Directions for this task.
Return the lines below from the line with "2026.06.14. [주일예배] 사무엘상" to the line with "2026.06.07. (주일예배) [이사야", both included, copied character for character and nothing else.

Data section.
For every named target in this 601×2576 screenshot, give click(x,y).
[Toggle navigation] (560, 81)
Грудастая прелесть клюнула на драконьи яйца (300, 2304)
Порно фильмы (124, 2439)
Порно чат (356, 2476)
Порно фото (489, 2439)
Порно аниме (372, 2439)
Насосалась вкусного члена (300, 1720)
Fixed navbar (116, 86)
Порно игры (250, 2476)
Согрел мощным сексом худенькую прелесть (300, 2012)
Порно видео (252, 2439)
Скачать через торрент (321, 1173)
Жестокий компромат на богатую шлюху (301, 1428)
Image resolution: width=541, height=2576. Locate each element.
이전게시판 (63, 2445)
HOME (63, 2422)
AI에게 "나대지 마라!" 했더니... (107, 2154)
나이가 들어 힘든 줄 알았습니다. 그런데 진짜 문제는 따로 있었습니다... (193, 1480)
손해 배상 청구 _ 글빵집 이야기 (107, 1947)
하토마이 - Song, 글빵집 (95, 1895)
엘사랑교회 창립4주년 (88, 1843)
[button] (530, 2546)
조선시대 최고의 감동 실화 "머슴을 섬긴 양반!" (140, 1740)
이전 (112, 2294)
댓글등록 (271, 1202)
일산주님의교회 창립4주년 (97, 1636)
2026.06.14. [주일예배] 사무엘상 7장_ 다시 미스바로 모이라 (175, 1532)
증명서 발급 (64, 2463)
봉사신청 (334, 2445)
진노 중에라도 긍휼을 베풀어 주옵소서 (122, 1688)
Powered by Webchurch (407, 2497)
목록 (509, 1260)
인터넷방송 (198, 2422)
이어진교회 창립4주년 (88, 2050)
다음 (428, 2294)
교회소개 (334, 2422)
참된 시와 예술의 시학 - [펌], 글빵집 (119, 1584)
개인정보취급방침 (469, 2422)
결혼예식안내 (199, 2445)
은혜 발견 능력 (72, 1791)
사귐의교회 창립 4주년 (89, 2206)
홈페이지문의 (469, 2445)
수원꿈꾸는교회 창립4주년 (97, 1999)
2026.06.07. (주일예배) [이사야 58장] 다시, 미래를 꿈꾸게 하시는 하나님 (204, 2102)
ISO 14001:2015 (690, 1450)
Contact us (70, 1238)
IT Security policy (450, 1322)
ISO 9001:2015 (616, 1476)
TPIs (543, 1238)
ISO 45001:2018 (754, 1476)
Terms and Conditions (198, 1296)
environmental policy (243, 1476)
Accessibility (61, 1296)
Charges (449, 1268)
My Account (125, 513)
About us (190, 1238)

Response for this exercise.
2026.06.14. [주일예배] 사무엘상 7장_ 다시 미스바로 모이라 (175, 1532)
증명서 발급 (64, 2463)
봉사신청 (334, 2445)
진노 중에라도 긍휼을 베풀어 주옵소서 (122, 1688)
Powered by Webchurch (407, 2497)
목록 (509, 1260)
인터넷방송 (198, 2422)
이어진교회 창립4주년 (88, 2050)
다음 (428, 2294)
교회소개 (334, 2422)
참된 시와 예술의 시학 - [펌], 글빵집 (119, 1584)
개인정보취급방침 (469, 2422)
결혼예식안내 (199, 2445)
은혜 발견 능력 (72, 1791)
사귐의교회 창립 4주년 (89, 2206)
홈페이지문의 (469, 2445)
수원꿈꾸는교회 창립4주년 (97, 1999)
2026.06.07. (주일예배) [이사야 58장] 다시, 미래를 꿈꾸게 하시는 하나님 (204, 2102)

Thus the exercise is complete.